Amazon Machine Images come in two flavors and are available through the AWS marketplace. Amazon offers its own AMIs and those from pre-qualified partners. The AWS marketplace also includes tens of thousands of Community AMIs. These AMIs have less stringent policing and are often available at no or low costs. As the name suggests, they are created by community members.
“The issue here is not with the customer doing something wrong,” Maor said. “The issue is with the Community AMIs and that there are no checks and balances. Anybody can create one and put it in the Community AMI library. That includes ones with malicious executables.”
AMIs offer developers an easy way to quickly spin up cloud-based compute solutions that can range from legacy servers, specialized IoT computing systems to virtual servers that offer mainstream cloud-based business applications. These pre-baked AMI instances can be a godsend for developers looking to save time and money when building out EC2 instances.
For Amazon’s part it does clearly spell out the risks involved with the Community AMIs available on its platform:
“You use a shared AMI at your own risk. Amazon can’t vouch for the integrity or security of AMIs shared by other Amazon EC2 users. Therefore, you should treat shared AMIs as you would any foreign code that you might consider deploying in your own data center and perform the appropriate due diligence. We recommend that you get an AMI from a trusted source.”

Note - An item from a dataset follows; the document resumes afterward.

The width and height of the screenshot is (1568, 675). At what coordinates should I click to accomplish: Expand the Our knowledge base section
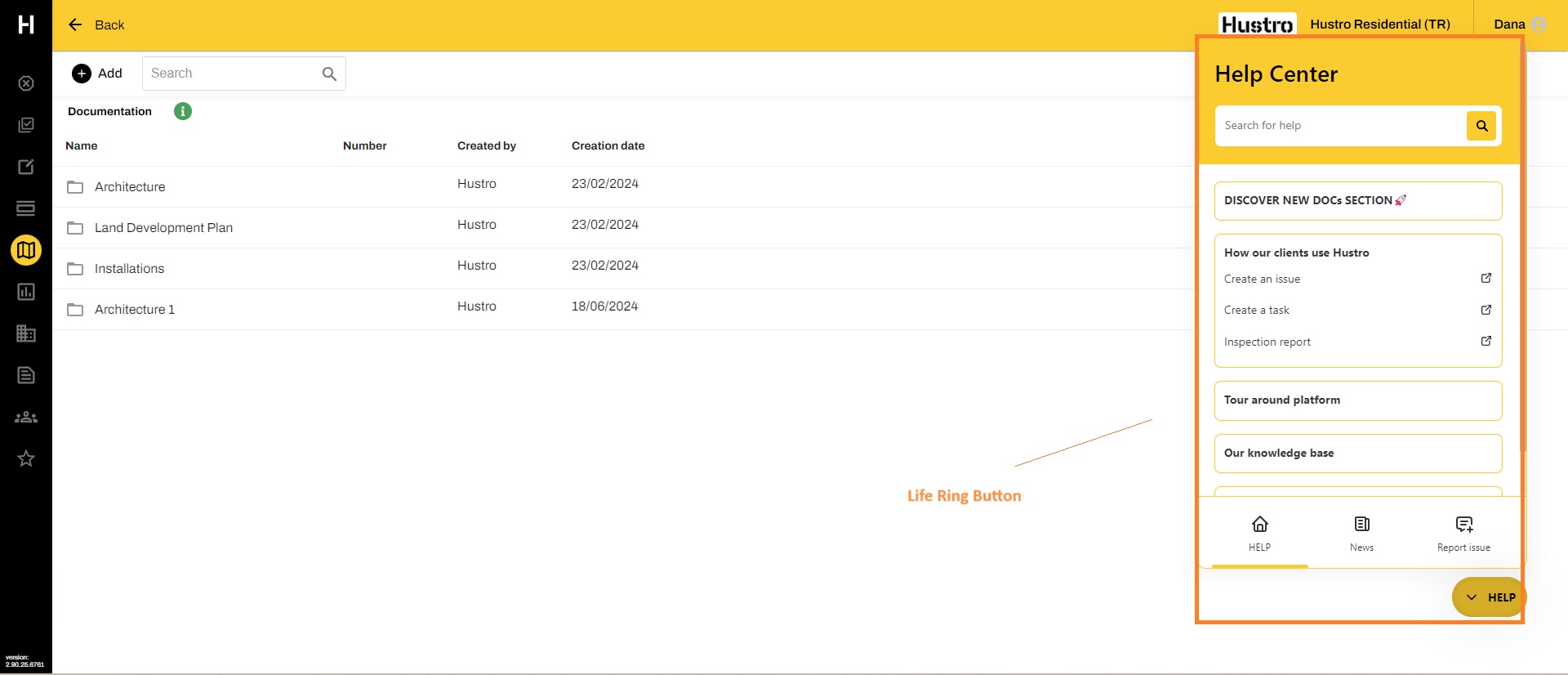point(1357,454)
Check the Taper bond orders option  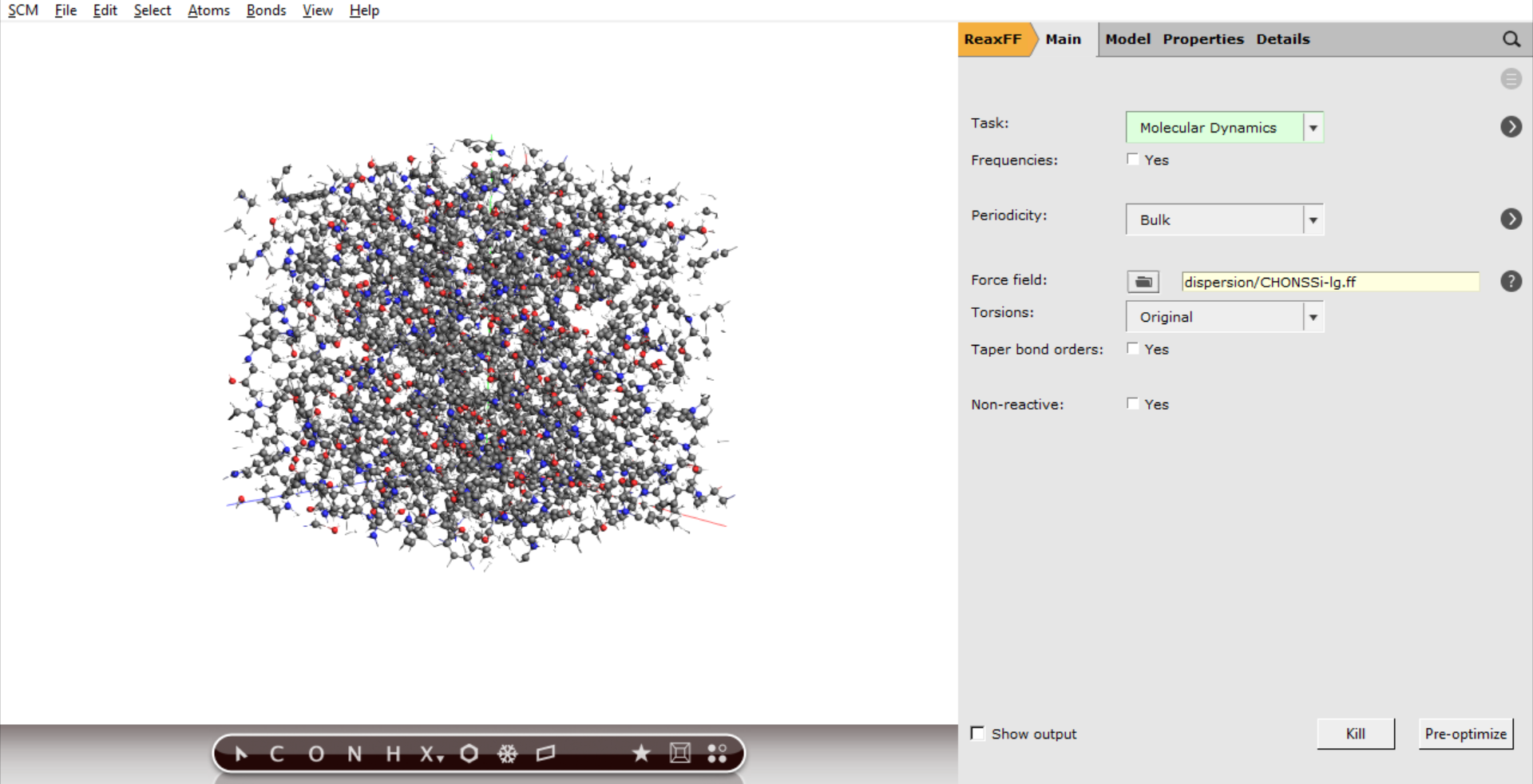[1132, 347]

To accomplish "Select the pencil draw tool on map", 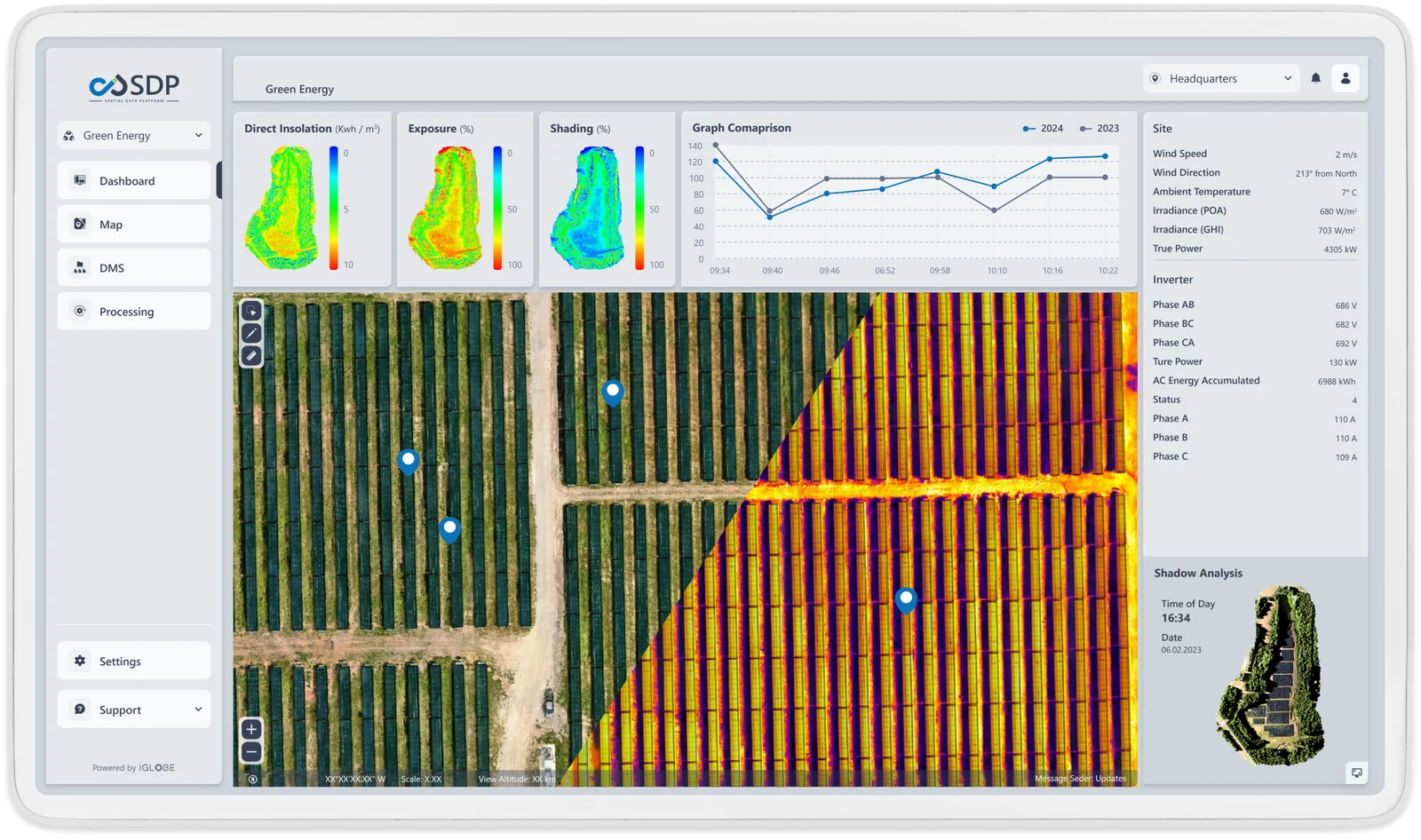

Researchers at Mitiga contend Amazon doesn’t go far enough in creating safeguards. It argues, similar to code repositories such as GitHub, Amazon needs to create some type of user ratings or feedback loop tied to Community AMIs. That way the users can help self-police the ecosystem.
“I don’t think there is enough awareness around AMI security,” Maor said. Unlike Amazon’s consumer marketplace that offer detailed descriptions of sellers, product ratings and reviews, with Community AMIs these details are “completely obfuscated,” he said.
“There are tens of thousands of community AMIs. You don’t know who the publishers are, there is no ratings. There’s no reviews. And there is an assumption that if it’s part of AWS it’s kosher. And what we’re finding is that is far from case. We believe the risks are tremendous,” Maor said.
He added that, unlike malicious code found in popular repositories, malicious AMIs are by magnitude harder to spot. Identifying malicious code, such as a crypto miner, buried in virtual-machine binaries can be extremely difficult versus identifying bad or rogue code in open-source code in code repositories.
Malicious AMIs are not an entirely new phenomena. In 2018, Summit Route investigated claims of a Community AMI that allegedly also contained the Monero miner malware. The instance was flagged on GitHub by a user.
“This malware will attempt to exploit vulnerabilities associated with Hadoop, Redis, and ActiveMQ, so one possibility is that the creator of this AMI had been a victim and had their system infected before they created the AMI,” according to the report.
Mitiga researchers believe the attack vector includes bad actors taking a spray-and-pray approach to creating malicious AMIs. “In this instance it was an outdated Windows Server 2008 AMI. The parties that would use a legacy AMI like this would probably have legacy software, which would allude to a possible financial institution. An attacker could easily find themselves inside a very sensitive and vulnerable environment.”
Mitiga recommends, “out of an abundance of caution, companies utilizing Community AMIs are recommend to verify, terminate, or seek AMIs from trusted sources for their EC2 instances.”